By Denise A. Valdez
MASS housing developer 8990 Holdings, Inc. is looking to sell around P2.4-billion worth of contract-to-sell (CTS) receivables, a local debt watcher said.
In a statement over the weekend, Philippine Ratings Services Corp. (PhilRatings) said the listed firm is eyeing to securitize low-cost residential receivables, or convert its illiquid assets into a security through quantitative analysis.
The security will have a senior class and subordinated certificates, or Tranche A and Tranche B, respectively.
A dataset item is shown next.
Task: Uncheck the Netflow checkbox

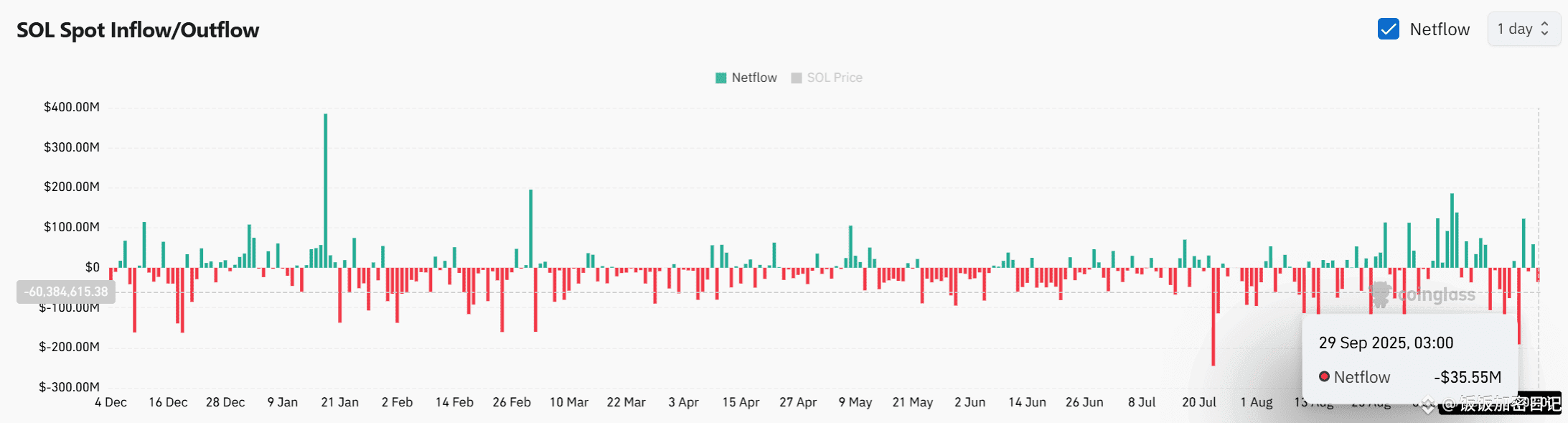Action: point(1389,29)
The Tranche A certificates will amount to P1.8 billion and have a tenor of 10 years, while the Tranche B certificates will amount to P600 million and will be amortized after settling the Tranche A certificates.
PhilRatings disclosed 8990’s plans to announce that it has given the firm a conditional credit rating of “PRS Aa plus” for the Tranche A certificates and “PRS A” for the Tranche B certificates.
A PRS Aa rating means an offer is “of high quality and (is) subject to very low credit risk,” while a PRS A rating means the company making the offer has strong capacity to meet its financial commitments, although it is “susceptible to the adverse effects of changes in economic conditions.”
The ratings were also given a stable outlook, which means PhilRatings expects that the rating would not change in the next 12 months.
“The…ratings are considered conditional until the executed documentation for the transaction has been submitted to PhilRatings for review,” the debt watcher said.
“The conditional ratings were assigned based on draft transaction documents, and will be converted into final ratings once PhilRatings has determined that the representations as stated in the initial documents are also captured in the final signed documents,” it added.
8990 has been selling CTS receivables in recent years as a means to raise funds instead of incurring debt. It said last year its net debt-to-equity as of end-September stood at 0.94x, falling below its covenant ratio of 1.5x.
The company previously said it wants to double its 2019 capital expenditure of P4 billion this year to support its list projects, among which is its condominium building Urban Deca Homes Ortigas.
Earnings of the listed firm grew 23% to P4.21 billion in the first nine months of 2019 amid a 21% rise in revenues to P10.51 billion. Its shares at the stock exchange were flat on Friday’s trading at P14.72 each.